▶ **Required task 1**:
In the passage on life sentences, reproduce the stretch from "Jeffrey MacDonald has" through "again in 2020.", swapping "parole" for "release" each time it occurs.
▶ **Required task 2**:
Write out the stretch of the Dataset entries listing from the line containing "Zoom in with the plus button" through the end of the listing, word for word. Leave the pictures out.

▶ **Extract provided**:

Someone dies at the end of the first life sentence, right? So what do we do with the 47 other sentences? And what's the point of heaping 480 years on top of that? The longest anyone has been proven by official records to live was 122 years, and that was an outlier by a wide margin. So, theoretically, Mr. Gary Ridgeway will have been long deceased by the end of his sentence, as if anyone would bother to keep Mr. Ridgeway and his skeleton in a jail cell for 3000-6000 years. 2000 years ago, the Roman Empire was still around. The most severe punishment at the time? Crucifixion, in ancient Rome anyhow...Why not just sentence him to a "life sentence without parole" and leave it at that? 204.52.215.107 (talk) 21:01, 23 October 2008 (UTC)[reply]

Federal life sentences -- defined as # of years?[edit]

Jeffrey MacDonald has an expected release date (2070 or something!) for his 3 consecutive (back-to-back) life sentences; does that reflect "life" meaning some large # of years rather than "until you're dead", or is it the practice of the Feds to set expected release dates based on typical intervals before lifers have won parole? (In that case, the exact year is just an actuarial estimate, and expected to be too low for some and to high for others.) He has so far passed up at least one chance to ask for parole, and asked but was denied once. I think he can ask again in 2020.

Dataset entries:
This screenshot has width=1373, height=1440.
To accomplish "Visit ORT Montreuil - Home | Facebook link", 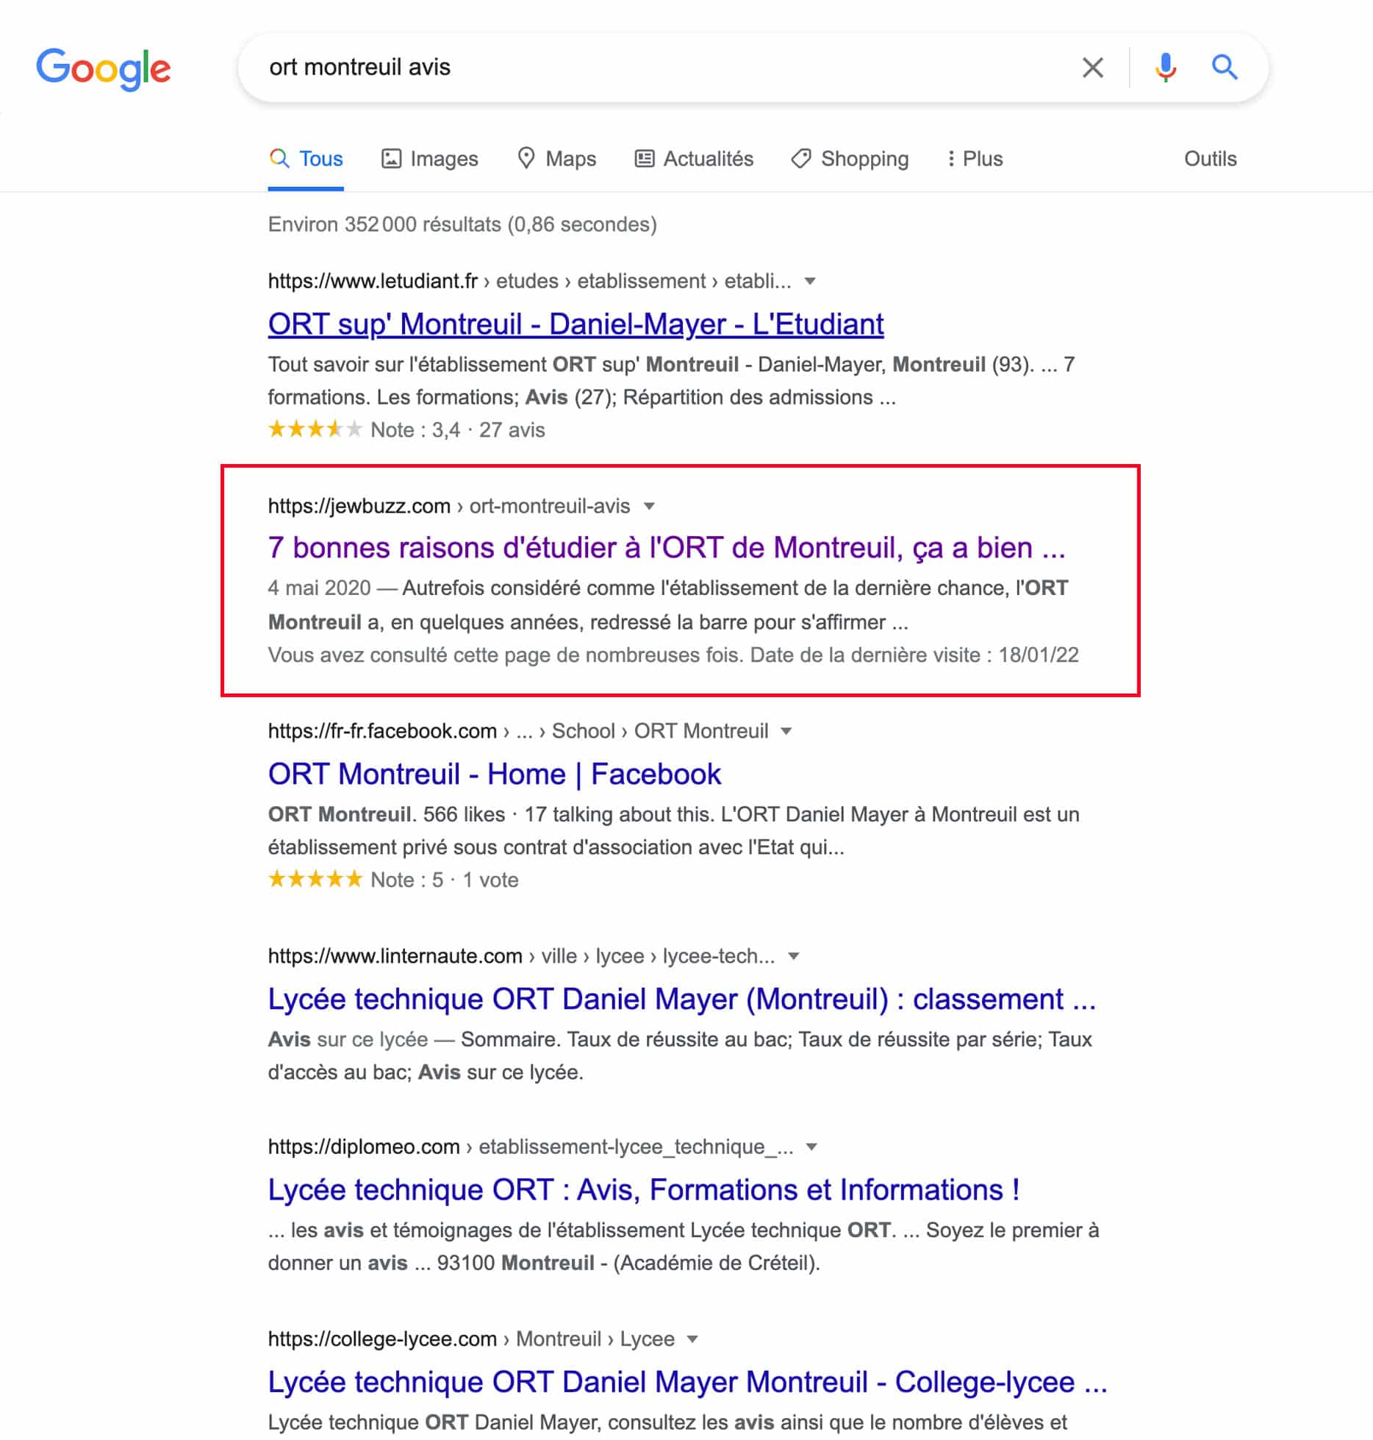I will tap(494, 774).
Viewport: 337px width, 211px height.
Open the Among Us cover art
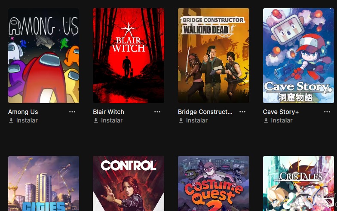click(44, 56)
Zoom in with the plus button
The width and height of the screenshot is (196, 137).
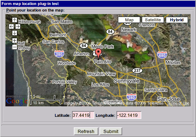14,40
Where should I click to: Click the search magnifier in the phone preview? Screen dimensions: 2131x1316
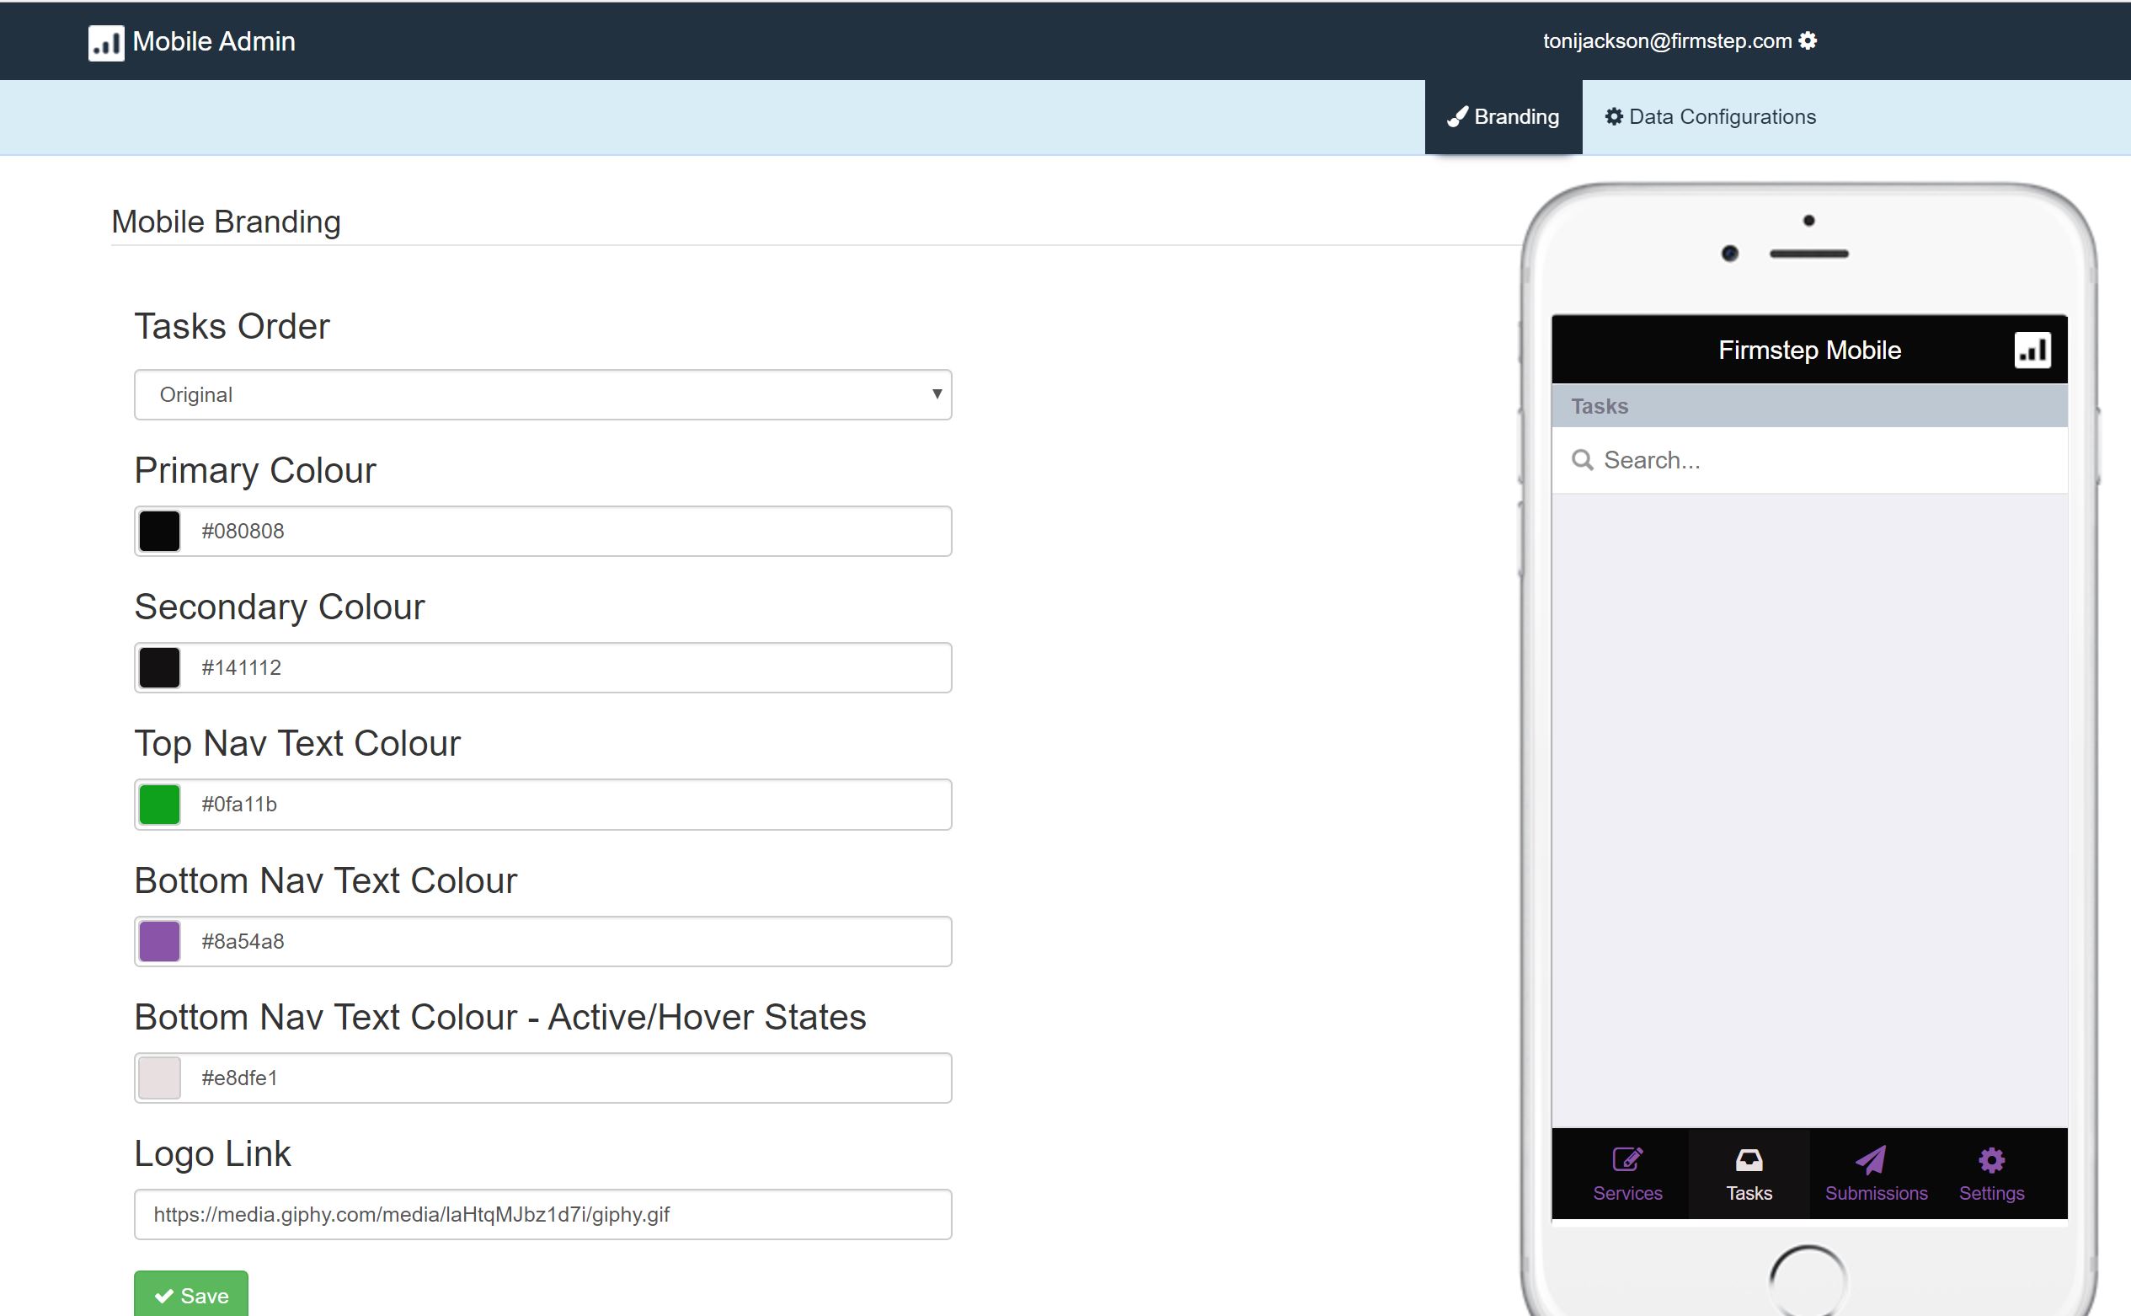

▶ **Full response 1**:
Jeffrey MacDonald has an expected release date (2070 or something!) for his 3 consecutive (back-to-back) life sentences; does that reflect "life" meaning some large # of years rather than "until you're dead", or is it the practice of the Feds to set expected release dates based on typical intervals before lifers have won release? (In that case, the exact year is just an actuarial estimate, and expected to be too low for some and to high for others.) He has so far passed up at least one chance to ask for release, and asked but was denied once. I think he can ask again in 2020.

▶ **Full response 2**:
Zoom in with the plus button
The width and height of the screenshot is (196, 137).
14,40
Where should I click to: Click the search magnifier in the phone preview? Screen dimensions: 2131x1316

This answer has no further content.